Bare kitchen cupboards are not an unusual sight in these communities, particularly during winter months when harsh stormy weather keeps fishers on shore.

Both communities are predominantly dependent on line-fishing quotas since they are prohibited from catching other sea species. But residents are optimistic about the latest round of fishing applications as fishermen eagerly await news if their applications to harvest crayfish and perlemoen are successful.

“We can’t harvest crayfish or abalone but outsiders from the West Coast, Cape Town and surrounding areas are allowed to come and fish here. There are no big factories in our village that can employ our wives and children, so if you come home empty-handed there’s nothing to eat,” Kat Grandfield said.

The Struisbaai fisher, who owns anold-style fishing boat called a “chukkie”, said high levels of poverty was evident in the living conditions of fishers in the region. Grandfield said his crew consisted mainly of fishermen older than 60.

Fishermen now want government to prohibit outsiders from coming into the area to harvest the resources, or at least create a “chukkie” friendly zone where only smaller chukkies are allowed to fish.

Struisbaai fisherman, Stuart Du Plessis, said while there had been positive changes in both communities, the infrastructure in Struisbaai Harbour had disintegrated.

“There are less then 15 chukkies that are still operational as commercial line fish vessels. Annually the small fishing village of Struisbaai is flooded by more than a 100 powerful commercial ski-boats that catch yellowtail and take it out of the community without investing a cent. The local chukkies cannot compete with these rich and powerful line fishermen,” he added.

Du Plessis said line-fishing right holders should be given the opportunity to transfer their fishing rights to modern ski-boats and only they should be allowed to work there.

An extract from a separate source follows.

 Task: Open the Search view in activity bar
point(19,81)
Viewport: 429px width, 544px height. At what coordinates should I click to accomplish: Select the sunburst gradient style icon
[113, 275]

Sameul Marthinus, 86, is one of the oldest living line-fishers in Kassiesbaai, a little village in Arniston. Marthinus reckons his life has improved over the past two decades and their fishing village has had a much-needed facelift thanks to the Cape Agulhas municipality.

“We have paved roads, where previously there were no roads at all,” he said.

Marthinus said the plight of the line-fishers of Arniston and neighbouring Struisbaai remained a painful tale.

“Our fishermen have always been the losers in the deal. When there’s fish in abundance, the prices suddenly drops because outsiders come and fish in our water, flooding the market with product. Our people still have to beg and bargain for better prices,” he said.

Marthinus, who owns his boat, admits the quota system had caused further hardship for many.

“Youngsters are unemployed, battling social ills, some with low levels of education and they fall into the clutches of crime. You have young girls walking with babies on their arms because with our freedom came social grants,” said Marthinus.

Arniston fisher, Gerald Swart, 60, said while local government authority services were delivering, the issue of unemployment still plagued their village. Swart said it would help the locals if people from other regions could only fish where they lived.

Another local said the fishermen of the area had been buried under laws which had outlawed most fishing communities, forcing many youngsters into a life ofillegal fishing.